_YOUR TASK_
Word for word, return the lines below from the first through the line that has "816x573 pixels.", dropping the pictures.

_SUPPLIED MATERIAL_
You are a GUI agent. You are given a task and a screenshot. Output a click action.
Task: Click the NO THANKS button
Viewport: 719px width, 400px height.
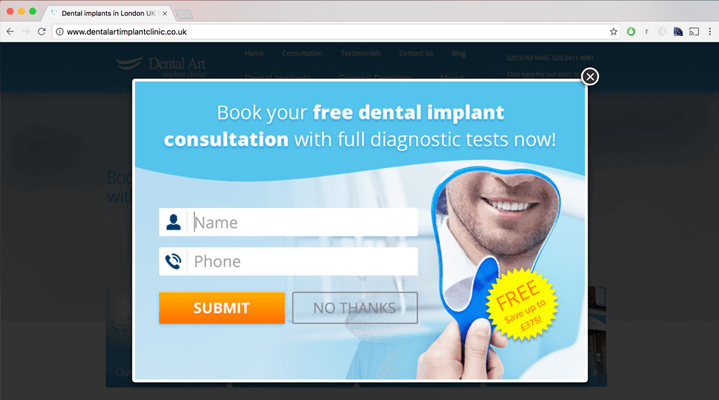click(x=355, y=308)
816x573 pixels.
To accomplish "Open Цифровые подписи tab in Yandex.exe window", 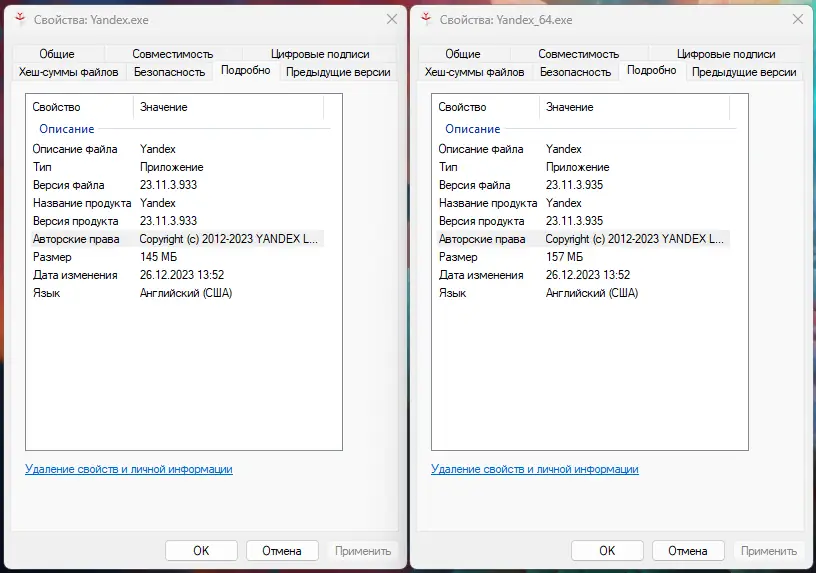I will (x=320, y=54).
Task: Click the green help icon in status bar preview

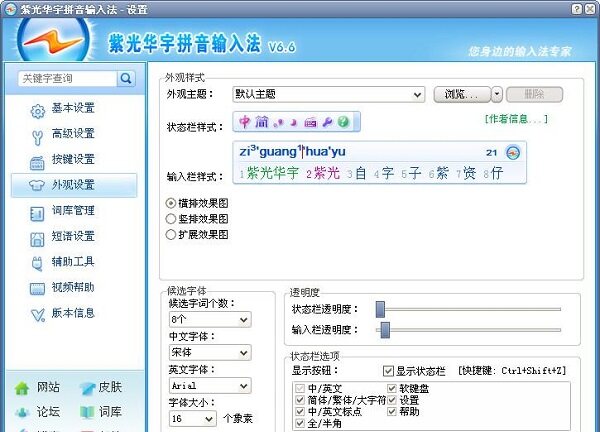Action: [343, 122]
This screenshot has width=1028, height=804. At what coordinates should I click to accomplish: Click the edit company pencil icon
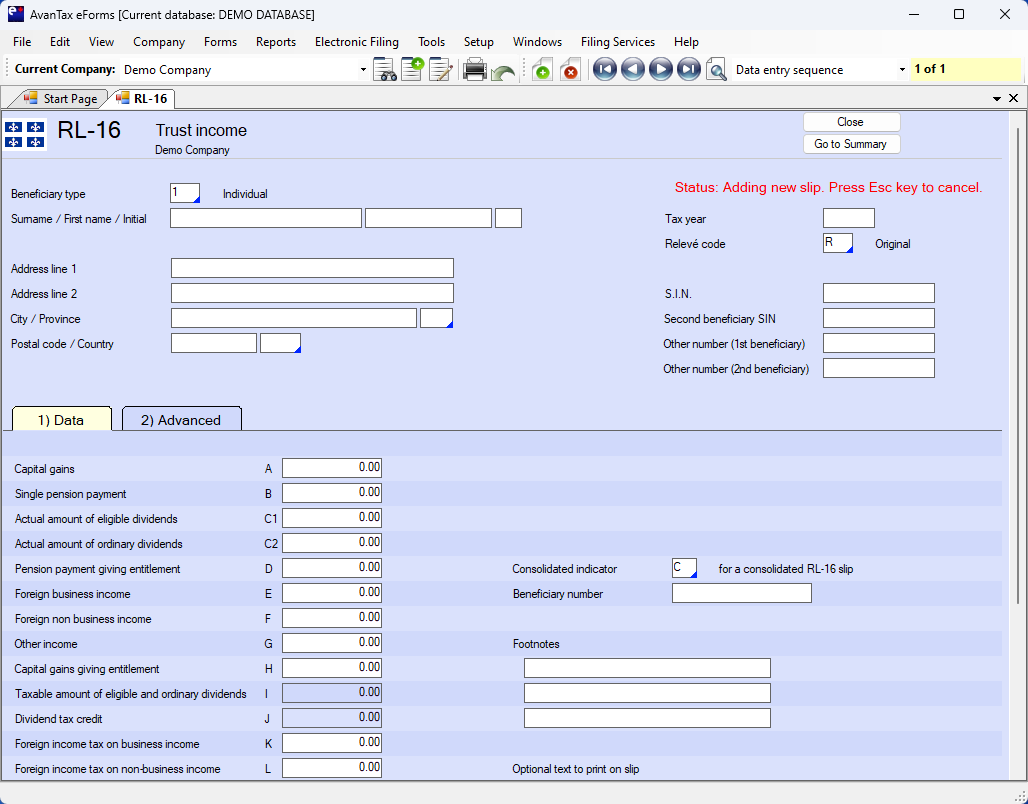[x=440, y=70]
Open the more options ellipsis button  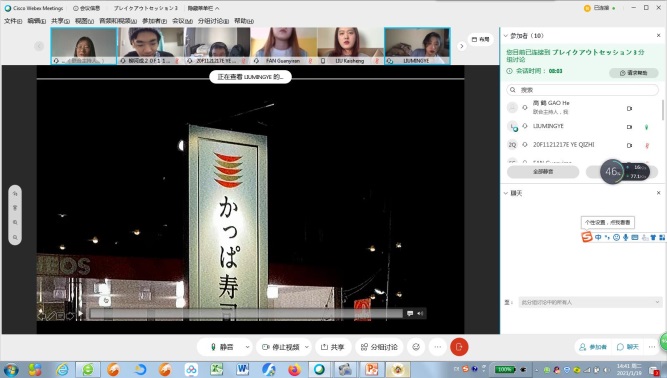[438, 347]
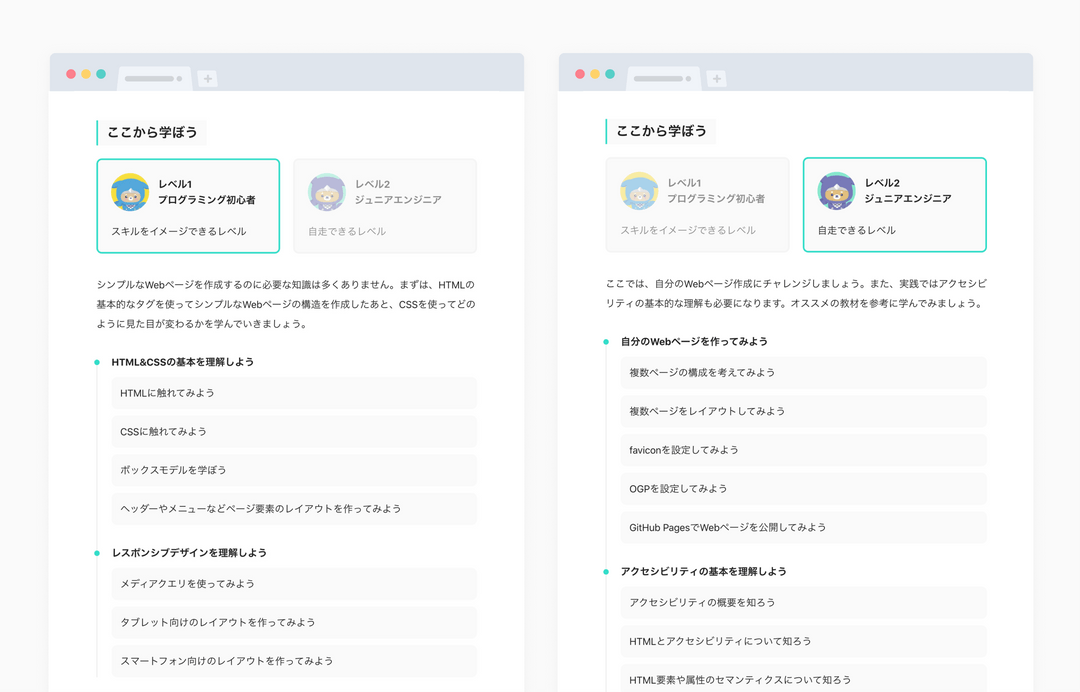Image resolution: width=1080 pixels, height=692 pixels.
Task: Open a new tab in left browser window
Action: tap(207, 78)
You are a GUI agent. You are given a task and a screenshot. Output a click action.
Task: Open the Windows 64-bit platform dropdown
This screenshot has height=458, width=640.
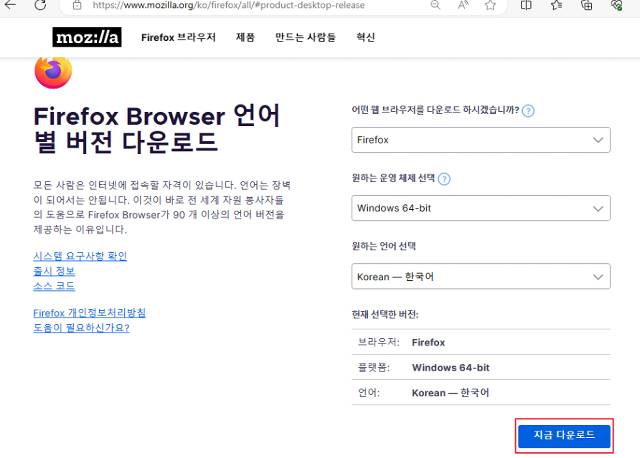click(481, 208)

_ANSWER_
You are a GUI agent. You are given a task and a screenshot. Output a click action.
Task: Click the NO THANKS button
Viewport: 719px width, 400px height.
click(x=355, y=308)
816x573 pixels.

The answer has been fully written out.